Why are you trying to pick a fight? I commented that I don't think something would work the way you think it would work and you are bordering on going off the deep end. This isn't a personal attack, this is scientific facts. If it was a personal attack I'd be calling you the dumbfuck you obviously are. I'm not.
Once again you are focusing on a very small part of a bigger picture. Hypoglycemia causes the release of glucagon, somatostatin, cortisole, epinephrine, and GH among other hormones. Since when was severe glycogen depletion caused by glucagon anabolic? Since when was cortisol anabolic? I think we can all agree thats considered an extremely catabolic hormone. Since when was somatostatin anabolic? Somatostatin directly inhibits insulin secretion, suppresses gastric emptying (read decreases nutrient absorption) and inhibits GH release. Since when was an adrenalin surge anabolic? Again you are focusing on one small piece of a much more complex puzzle. You need to think about the big picture, not focus on minutia you apparently barely understand.

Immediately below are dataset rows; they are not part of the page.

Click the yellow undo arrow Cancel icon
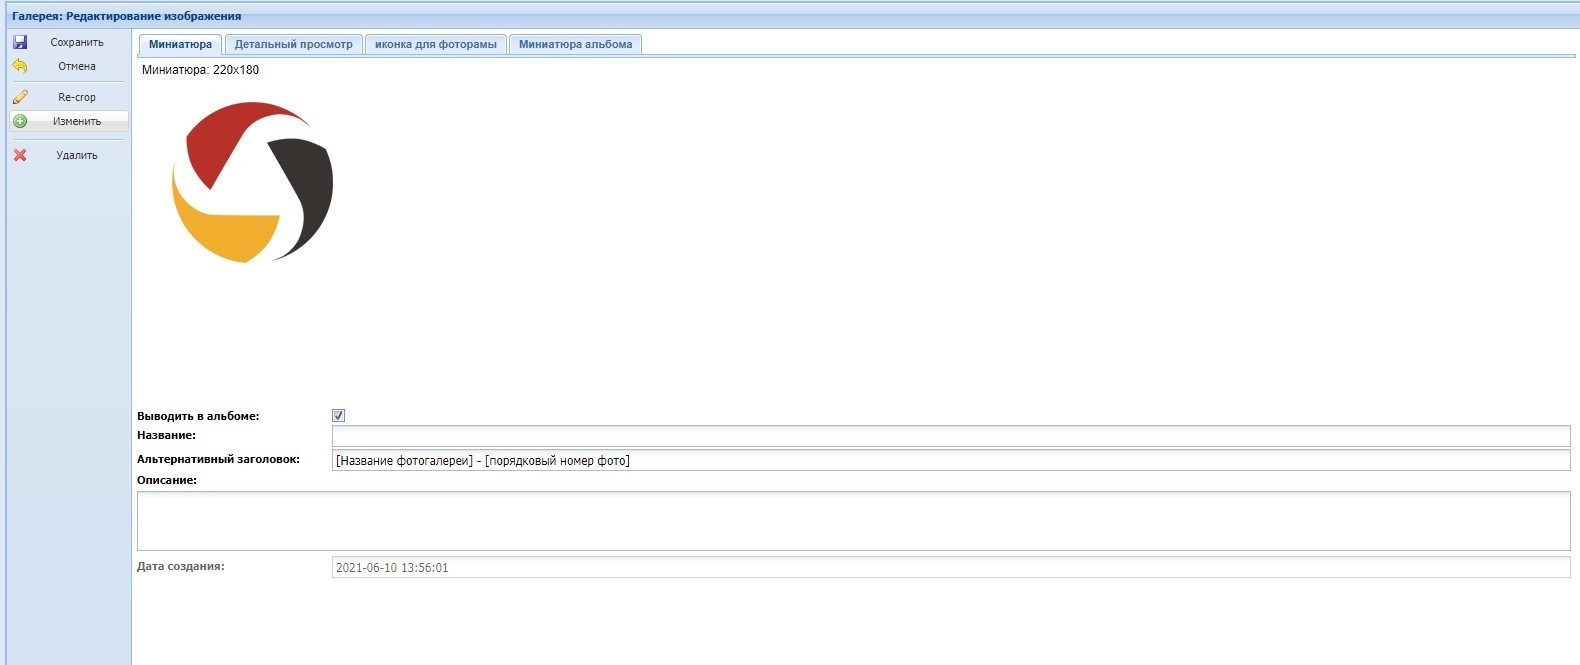 point(20,66)
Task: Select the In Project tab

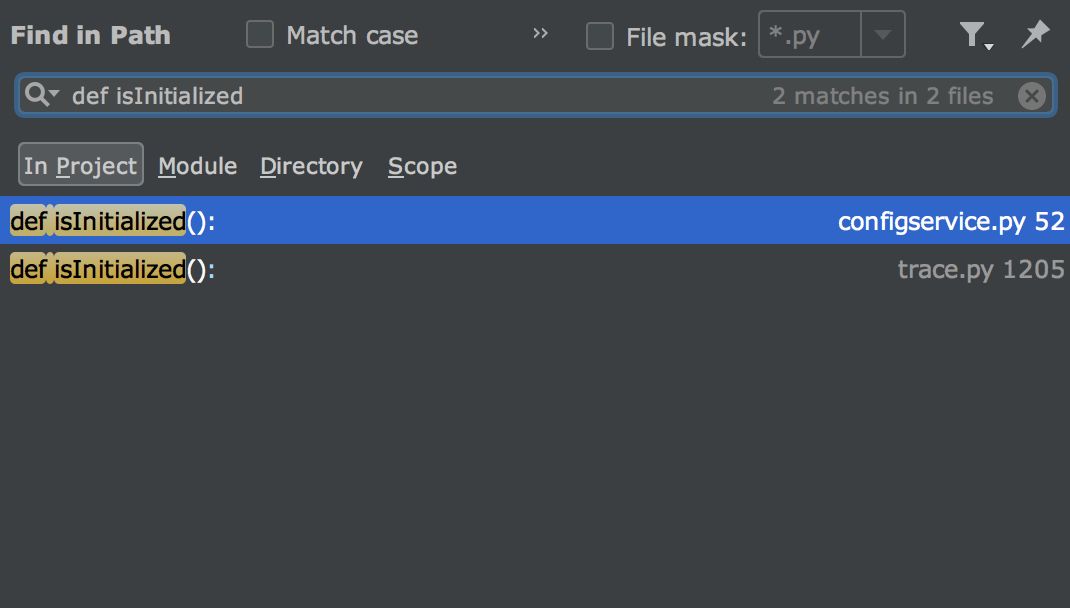Action: 81,164
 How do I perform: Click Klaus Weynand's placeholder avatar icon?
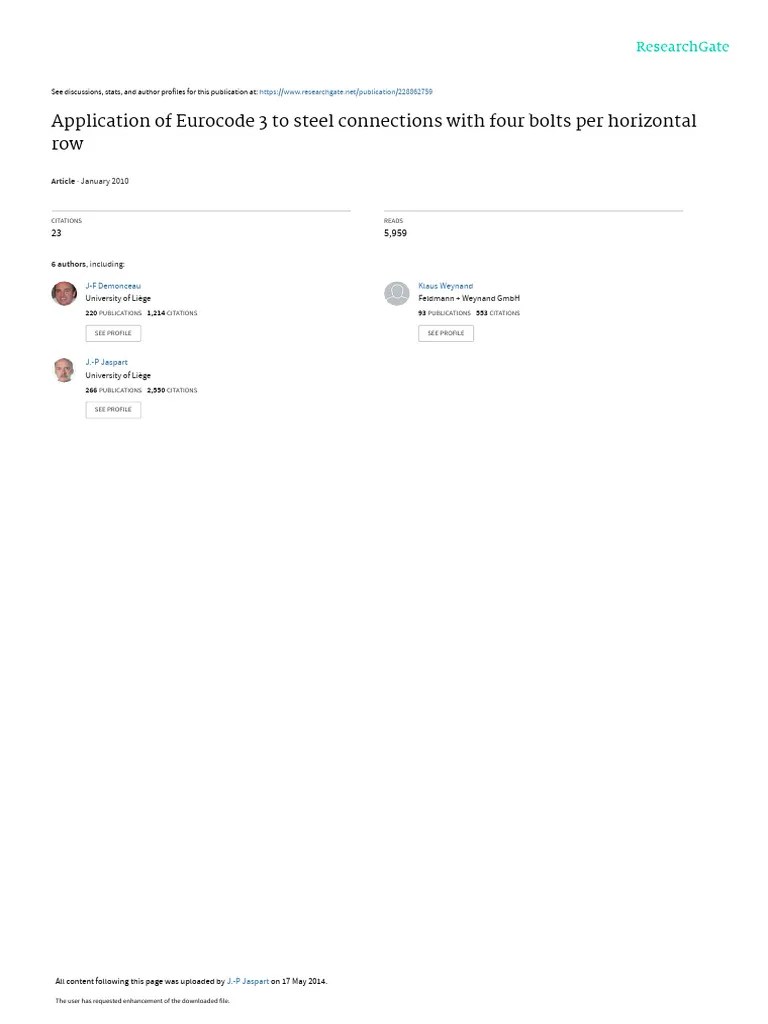coord(396,293)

The effects you keep quoting are not the isolated effects of insulin by itself. You have to consider the other drugs the indivudals you are idolizing are taking. Insulin to combat a drug induced insulin resistance makes sense to a degree. Injecting insulin by itself does not. The counterregulatory hormone effects cannot be ignored.
insulin, whether your insulin resistant or metabolicly healthy, is an anabolic hormone. yes it makes sense to use insulin to cure steroid caused insulin resistance, but so does spiking insulin in an insulin sensitive enviroment.

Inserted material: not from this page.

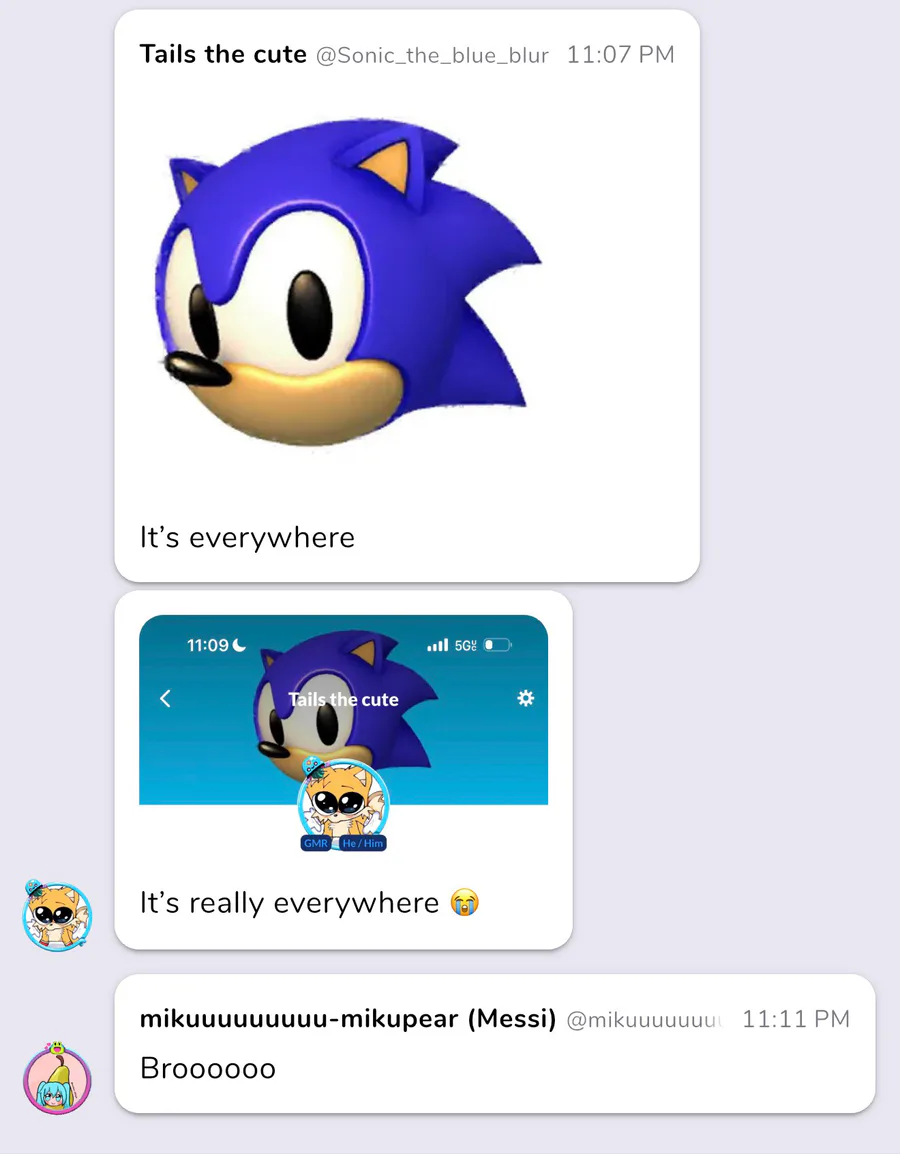This screenshot has height=1154, width=900.
Task: Click the 11:11 PM timestamp
Action: 796,1019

cortisol- mainly lipolytic hormone, in a hypocaloric state its can have catabolic effects if protein is inadequate. one thing your forgetting is that insulin release inhibits cortisol release, and also that even if cortisol is released, the anti corticoid effect of all steroids is tremendously effective at keeping cortisol minimal, even in the harshet of enviroments
glucagon- yes it does stimulat glucose to be released from glycogen stores, however in a high insulin high carbohydrate environment, glucagon will never result in glycogen depletion. insulin inhibits it from happeining, as well as all AAS (to a smaller degree than insulin albeit).
injecting insulin doesnt make any sense at all, if its impossible to get insulin levels higher than what is possible physiologically. but when you can get insuli artifcially elevated to levels beyond what the body could do on its own, then insulin use is advantageous.